Our program demonstrates working with strings and characters in C. Here’s the full source code:

#include <stdio.h>
#include <string.h>
#include <wchar.h>
#include <locale.h>

void examine_char(wchar_t c) {
    if (c == L't') {
        printf("found tee\n");
    } else if (c == L'ส') {
        printf("found so sua\n");
    }
}

int main() {
    setlocale(LC_ALL, "");

    const wchar_t *s = L"สวัสดี";

    // Print the length of the string in bytes
    printf("Len: %zu\n", wcslen(s) * sizeof(wchar_t));

    // Print the hex values of each wide character
    for (int i = 0; s[i] != L'\0'; i++) {
        printf("%04x ", (unsigned int)s[i]);
    }
    printf("\n");

    // Count the number of characters
    printf("Character count: %zu\n", wcslen(s));

    // Iterate over each character
    for (int i = 0; s[i] != L'\0'; i++) {
        printf("U+%04X starts at %d\n", (unsigned int)s[i], i * sizeof(wchar_t));
    }

    printf("\nUsing individual character access\n");
    for (int i = 0; s[i] != L'\0'; i++) {
        wchar_t c = s[i];
        printf("U+%04X starts at %d\n", (unsigned int)c, i * sizeof(wchar_t));
        examine_char(c);
    }

    return 0;
}

This C program demonstrates working with wide characters and strings to handle Unicode text. Let’s break it down:

  1. We include necessary headers and set the locale to handle Unicode characters properly.

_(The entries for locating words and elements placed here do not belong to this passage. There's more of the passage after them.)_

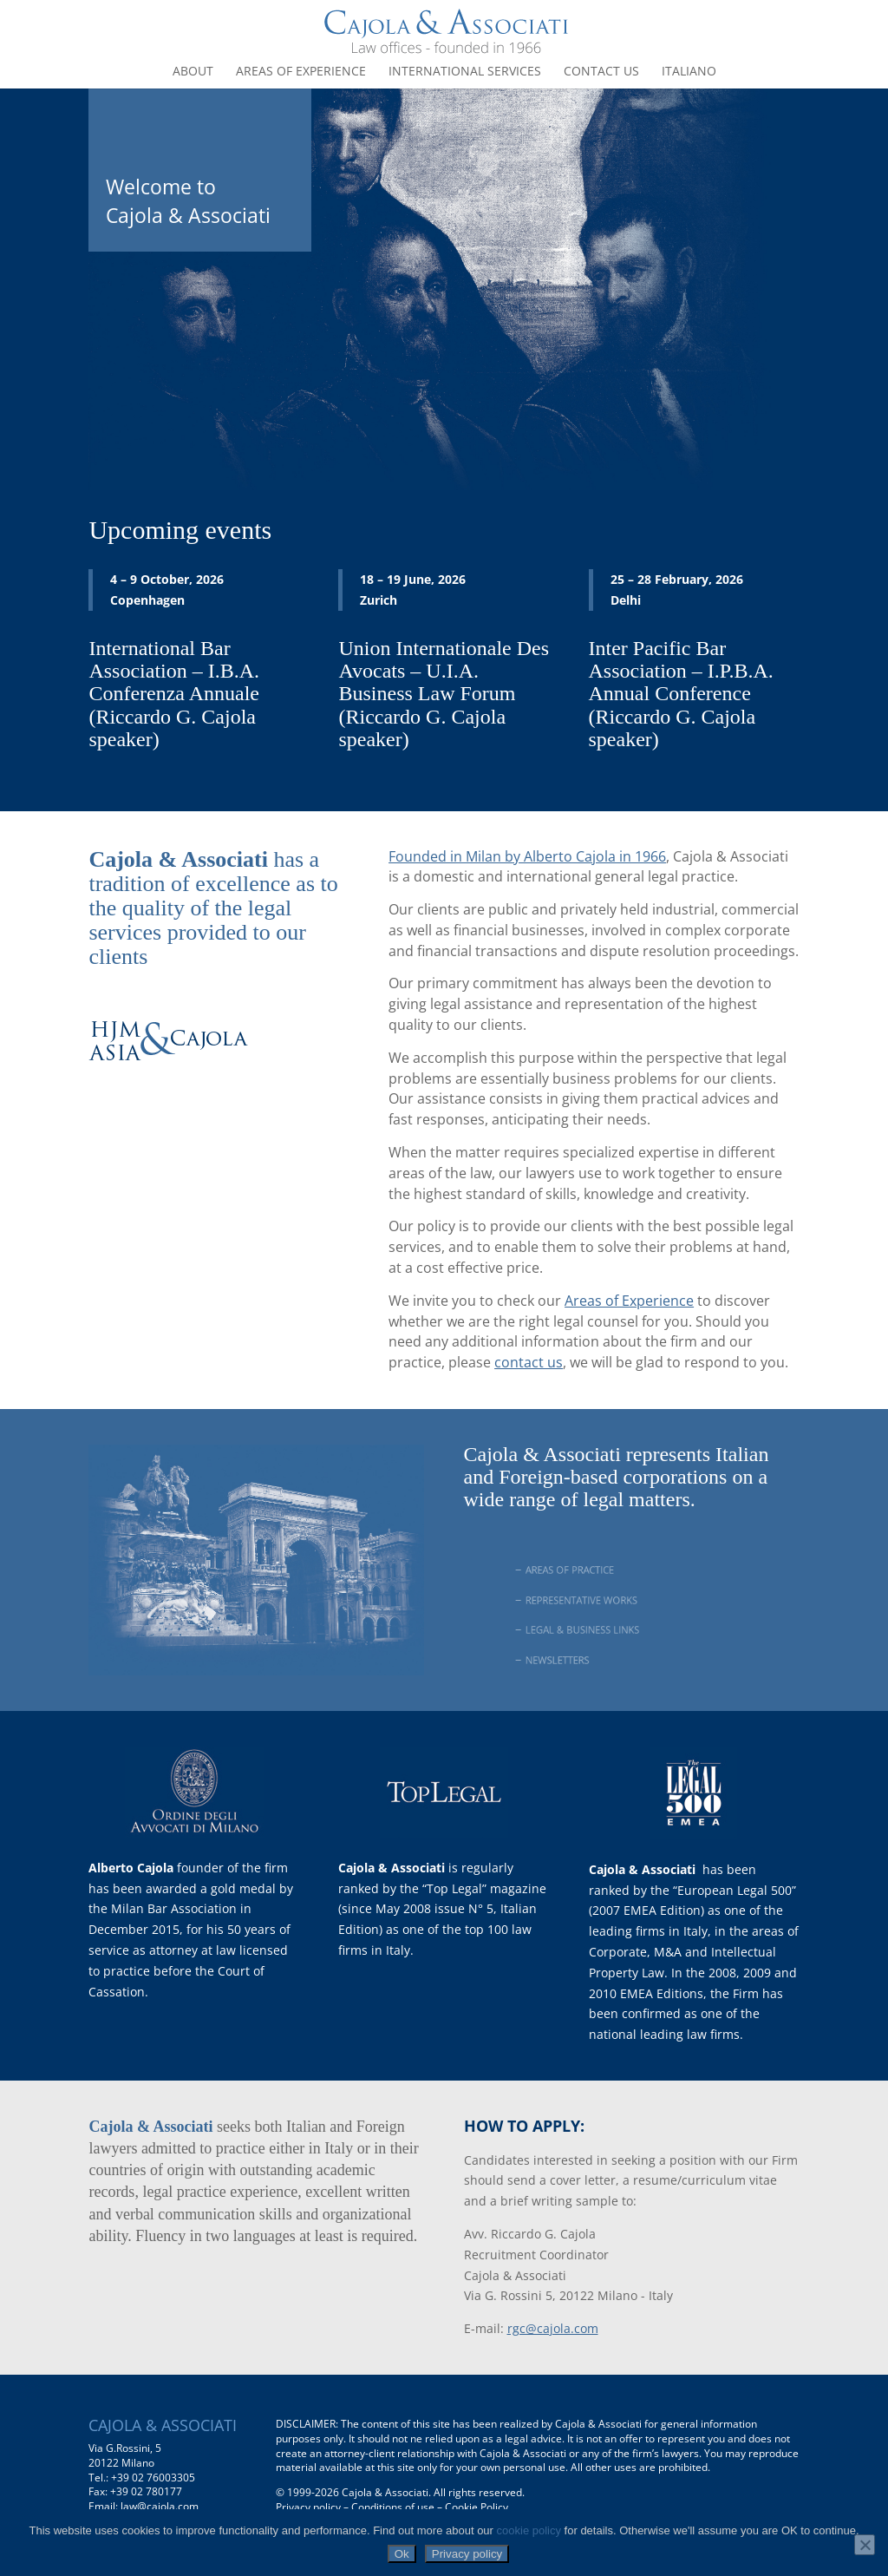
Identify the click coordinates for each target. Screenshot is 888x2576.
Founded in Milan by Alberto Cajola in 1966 (527, 856)
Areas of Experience (629, 1300)
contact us (528, 1362)
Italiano (689, 72)
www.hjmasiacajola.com (194, 1115)
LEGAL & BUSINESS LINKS (593, 1629)
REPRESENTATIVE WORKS (592, 1600)
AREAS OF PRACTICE (583, 1569)
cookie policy (529, 2530)
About (193, 72)
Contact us (601, 72)
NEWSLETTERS (573, 1660)
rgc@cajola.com (552, 2328)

  2. We define a constant wide string s containing Thai characters.

  3. We print the length of the string in bytes. In C, we use wcslen() to get the number of wide characters and multiply by sizeof(wchar_t) to get the byte count.

  4. We iterate over the string to print the hexadecimal values of each wide character.

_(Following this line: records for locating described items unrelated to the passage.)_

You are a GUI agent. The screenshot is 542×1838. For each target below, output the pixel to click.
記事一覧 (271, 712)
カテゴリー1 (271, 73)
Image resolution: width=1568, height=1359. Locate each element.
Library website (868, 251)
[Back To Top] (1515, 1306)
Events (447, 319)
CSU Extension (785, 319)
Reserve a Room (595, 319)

  5. We count and print the number of characters using wcslen().

  6. We iterate over the string again, printing each character’s Unicode code point and its starting byte position.

  7. We demonstrate accessing individual characters and passing them to a function (examine_char).

  8. The examine_char function checks if the character matches specific Unicode values.

To compile and run this program:

$ gcc -o strings_and_chars strings_and_chars.c
$ ./strings_and_chars
Len: 24
0e2a 0e27 0e31 0e2a 0e14 0e35 
Character count: 6
U+0E2A starts at 0
U+0E27 starts at 4
U+0E31 starts at 8
U+0E2A starts at 12
U+0E14 starts at 16
U+0E35 starts at 20

Using individual character access
U+0E2A starts at 0
found so sua
U+0E27 starts at 4
U+0E31 starts at 8
U+0E2A starts at 12
found so sua
U+0E14 starts at 16
U+0E35 starts at 20

Note that the exact output may vary depending on your system’s locale settings and wide character implementation.

This example demonstrates how to work with Unicode strings in C, which is a bit more complex than in some higher-level languages due to C’s lower-level nature. The use of wide characters (wchar_t) and wide character functions allows us to handle Unicode text, although it requires more explicit management compared to languages with built-in Unicode support.